Regulation and harmonisation of genomic data
Wednesday, 02 March, 2011
21 CFR 312.23, 21 CFR 314.50, and 21 CFR 314.81 codify the regulations and guidelines regarding genomic data and applications to the USFDA. This matrix of genomic data submissions requirements and voluntary guides are confusing and difficult to navigate.
Some of the guidelines provide standards for investigational new drug applications; others for new (or unapproved) drug applications (NDAs) and biological licence applications (BLAs), and still others are directed to previously approved NDAs and BLAs. These standards vary for known valid biomarkers, for probably valid biomarkers, and for exploratory or research pharmacogenomics data.
The good news is that the navigated pathways established for a USFDA submission need not be re-explored for a European Medicine Agency (EMEA): USFDA, the European Commission and the EMEA have agreed to joint standards, review and acceptance of voluntary reporting data. In the area of genomic regulation, international harmonisation is a reality.
Targeted treatments with fewer adverse events and treating the right patient with the correct drug are the promises of genomics research. The clinical application of genomics for biologics, pharmaceuticals and devices is still in its infancy. Some of the best-known applications include screening for response to certain pharmaceuticals and biologics used to treat cancer.
The USFDA is constantly performing a balancing act, trying to assure the safety of pharmaceutical (and other) products while simultaneously maximising public access to those products. Complicating that balance is the recent emergence of end-user cost as a primary factor in access: with rising health-care costs taking an increasing share of family budgets, any unnecessary expense added to a pharmaceutical product makes that drug less accessible to a growing curve of users. This equation has two relevant aspects: first, while genomic data can potentially increase the safety of a product, it does represent a significant cost-increasing access deterrent. But second, and perhaps more important, the Voluntary Genomic Data Submission Program (VGDS) represents a major cost-savings trend.
VGDS is arguably the most important example of cooperation between the European Commission/EMEA and the USFDA. The Guidance for Industry: Pharmacogenomic Data Submissions (FDA) and Guideline on Pharmacogenetics Briefing Meetings (EMEA) (both dated 2006) both represent common principles for the voluntary submission of genomic data. In practical terms, it is possible and practical for a pharmaceutical company to prepare parallel documents simultaneously, differing only in minor format aspects. The VGDS program is the Holy Grail of cost containment: a major step toward common regulatory submissions. A drug company can request a joint VGDS meeting, working with FDA and EMEA simultaneously in a single setting.
Consider the alternative. With all too many regulation submissions - new drug applications, pre-market approval device applications, biologics licence agreements, et cetera - standards and procedures differ so significantly that an applicant is forced to make two separate petitions to the FDA and the EMEA. Because of the time required to assemble such a submission, the desirability of feedback from one agency before approaching the second, and the scheduling issues surrounding product launch, most organisations opt to submit sequentially. The result is long delays and added preparatory expenses that are ultimately passed on to the consumer and negatively impact on financial access to products. If NDA requirements, review procedures and standards were joint, and if decisions for approval were made by a joint committee, a single submission could substantially reduce review time and related expenses. After years of negotiation by the Organisation for Economic Co-operation and Development (OECD), an example and test case of how that cooperation might function has finally evolved.
The VGDS model divides data into three submission categories: ‘known biomarker’, ‘probable biomarker’ and ‘exploratory or research data’. Within each category, separate guidelines apply to investigational new drugs (INDs), new NDAs/BLAs and existing NDAs/BLAs. The three-by-three matrix creates nine separate procedures.
Generally, then, the FDA and EMEA are asking for data if the biomarker is known in support of INDs, NDAs and BLAs; and that annual reports on NDAs/BLAs include summaries of known biomarker genomic data and suspected or probable biomarker genomic data.
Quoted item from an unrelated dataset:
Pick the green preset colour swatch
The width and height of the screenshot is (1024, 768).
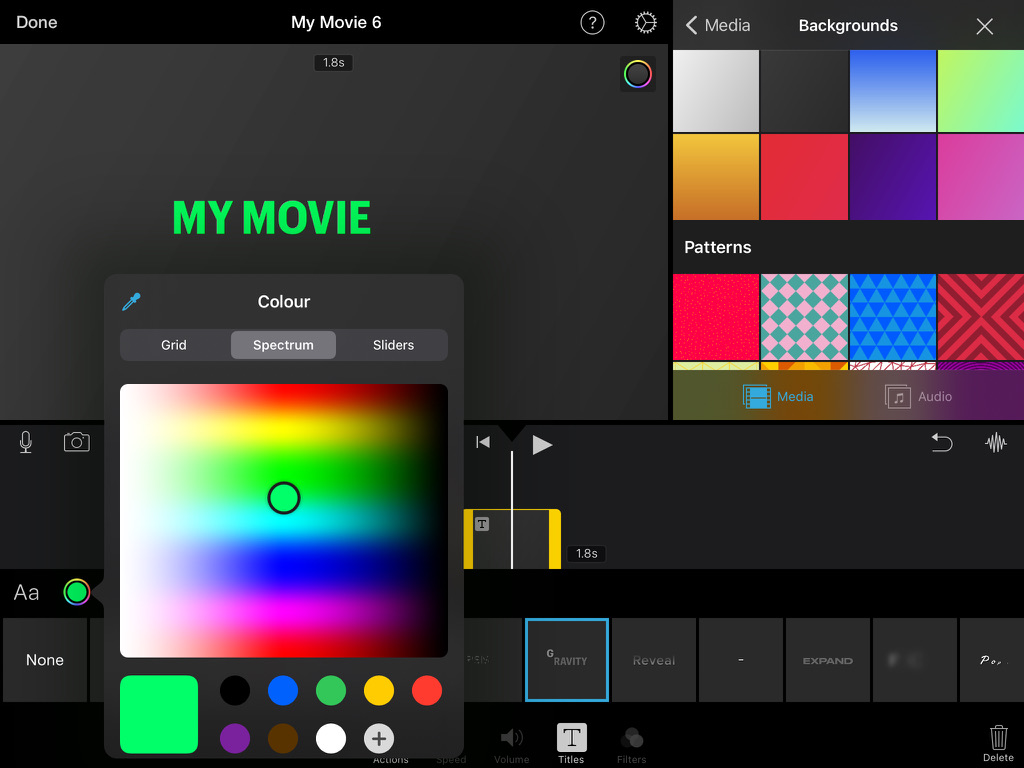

Meeting to discuss these requirements, and the definition and hence implementation of these requirements, are joint FDA/EMEA activities. While a drug company may be submitting separate reports to FDA and EMEA (if separate NDAs have been filed) those reports can be identical and will be evaluated according to common guidelines.
Genomics used for risk stratification, therapy response and susceptibility is one of the most promising areas of medical research. The fact that the FDA and EMEA have decided to harmonise in this area first is laudable. The impact of harmonisation is decreased cost of development, and increased access to breakthrough diagnostics and targeted treatments, which produce fewer adverse events. Harmonisation for biologics and pharmaceuticals is welcomed.